- _文書部分_:
2023-08-09 エディンバラ大学
◆エジンバラ大学の研究チームが開発し、血管や消化管などの組織モデルを作成可能。これにより、動物実験を減少させつつ、薬物開発などに貢献。液体を高速で回転するチューブ内で細胞を均一に分布させ、層を形成。臨床試験が必要であり、人間の移植に使用される前にはさらなる研究が必要。
<関連情報>
- https://www.ed.ac.uk/news/2023/new-tech-is-step-towards-lab-grown-blood-vessels
- https://iopscience.iop.org/article/10.1088/1758-5090/ace2ed
回転内部流動層工学による層状組織バイオファブリケーション Stratified tissue biofabrication by rotational internal flow layer engineering
Ian Holland, Wenmiao Shu and Jamie A Davies
Biofabrication Published 19 July 2023
DOI:10.1088/1758-5090/ace2ed
Abstract
The bioassembly of layered tissue that closely mimics human histology presents challenges for tissue engineering. Existing bioprinting technologies lack the resolution and cell densities necessary to form the microscale cell-width layers commonly observed in stratified tissue, particularly when using low-viscosity hydrogels, such as collagen. Here we present rotational internal flow layer engineering (RIFLE), a novel, low-cost biofabrication technology for assembling tuneable, multi-layered tissue-like structures. Using high-speed rotating tubular moulds, small volumes of cell-laden liquids added to the inner surface were transitioned into thin layers and gelled, progressively building macroscale tubes composed of discrete microscale strata with thicknesses a function of rotational speed. Cell encapsulation enabled the patterning of high-density layers (108 cells ml-1) into heterogenous constructs. RIFLE versatility was demonstrated through tunica media assembly, encapsulating human smooth muscle cells in cell-width (12.5 µm) collagen layers. Such deposition of discrete microscale layers, facilitates the biofabrication of composite structures mimicking the nature of native stratified tissue. This enabling technology has the potential to allow researchers to economically create a range of representative layered tissue.

- _提供資料_:
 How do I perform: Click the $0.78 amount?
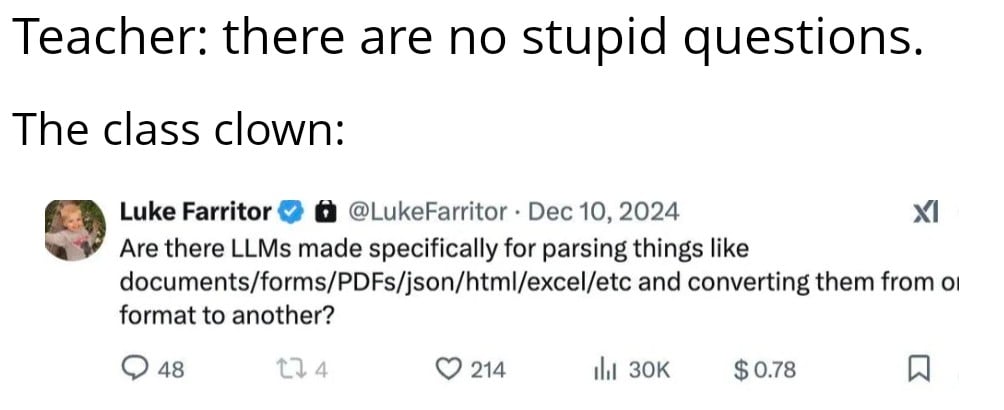(774, 370)
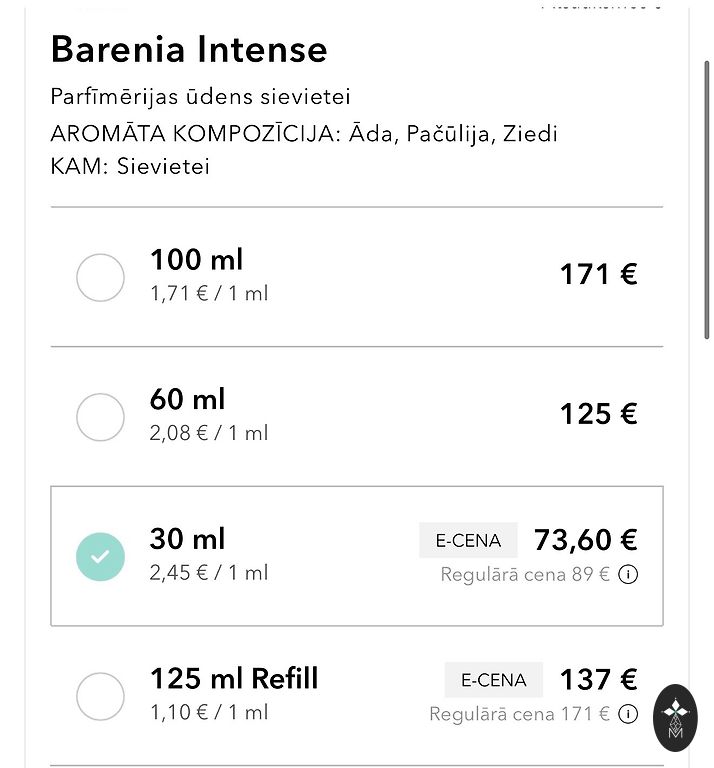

- _課題_:
次の1.〜3.の記述が、層状組織の作製技術に関する文書の内容と合っているかを「はい」か「いいえ」で答えること。それぞれ、判断の決め手となる文書の語句をそのまま引用すること。
1. この技術は、すぐに人間への移植に使用できる段階にある。
2. 形成される層の厚さは、回転速度によって変わる。
3. ヒト平滑筋細胞は、12.5 µmのコラーゲン層に封入された。

- _結果_:
1. いいえ。「人間の移植に使用される前にはさらなる研究が必要」
2. はい。「thicknesses a function of rotational speed」
3. はい。「encapsulating human smooth muscle cells in cell-width (12.5 µm) collagen layers」